## Textauszug:
☆ ☆ ☆

Leitsatz (amtlich)

1. Kosten für ein Privatgutachten können nur ausnahmsweise als Kosten des Rechtsstreits (§ 91 Abs. 1 Satz 1 ZPO) angesehen werden. Maßgeblich für ihre Erstattungsfähigkeit ist, ob eine verständige und wirtschaftlich vernünftig denkende Partei die Beauftragung eines Privatgutachters ex ante als sachdienlich ansehen durfte.

2. Kosten eines vom Kläger vor Klageerhebung in Auftrag gegebenen, indes erst nach Klageerhebung erstellten unfallanalytischen Privatgutachtens sind nicht erstattungsfähig, wenn dieses Gutachten weder zur Herbeiführung der Schlüssigkeit des Klagebegehrens noch zur gebotenen Substanziierung des Klagevorbringens erforderlich war.

 

Normenkette

ZPO § 91 Abs. 1 S. 1, § 104

 

Verfahrensgang

LG Nürnberg-Fürth (Beschluss vom 18.01.2016; Aktenzeichen 8 O 5816/14)

 

Tenor

Auf die sofortige Beschwerde der Beklagten wird der Kostenfestsetzungsbeschluss des LG Nürnberg-Fürth vom 18.01.2016 (Az. 8 O 5816/14) abgeändert.

☆ ☆ ☆

## Datenauszug:
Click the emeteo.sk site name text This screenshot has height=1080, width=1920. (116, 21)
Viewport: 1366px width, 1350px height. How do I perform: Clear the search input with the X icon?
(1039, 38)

☆ ☆ ☆

## Gegebene Aufgabe 1:
Beantworten Sie anhand des Textauszugs zur Gerichtsentscheidung folgende Fragen:
(a) Welche Vorschrift nennt der erste Leitsatz für die Kosten des Rechtsstreits?
(b) Welches Gericht hat den Beschluss vom 18.01.2016 erlassen?
(c) Auf wessen sofortige Beschwerde wird der Kostenfestsetzungsbeschluss abgeändert?
## Gegebene Aufgabe 2:
Drucken Sie aus dem Textauszug zur Gerichtsentscheidung den Abschnitt, der mit „Leitsatz (amtlich)“ beginnt und bis einschließlich „sachdienlich ansehen durfte.“ reicht, wortgetreu ab.
Die Zeilen werden zur Bearbeitung nicht benötigt.

## Antwort zur Aufgabe 1:
(a) § 91 Abs. 1 Satz 1 ZPO
(b) Das LG Nürnberg-Fürth
(c) Auf die sofortige Beschwerde der Beklagten

## Antwort zur Aufgabe 2:
Leitsatz (amtlich)

1. Kosten für ein Privatgutachten können nur ausnahmsweise als Kosten des Rechtsstreits (§ 91 Abs. 1 Satz 1 ZPO) angesehen werden. Maßgeblich für ihre Erstattungsfähigkeit ist, ob eine verständige und wirtschaftlich vernünftig denkende Partei die Beauftragung eines Privatgutachters ex ante als sachdienlich ansehen durfte.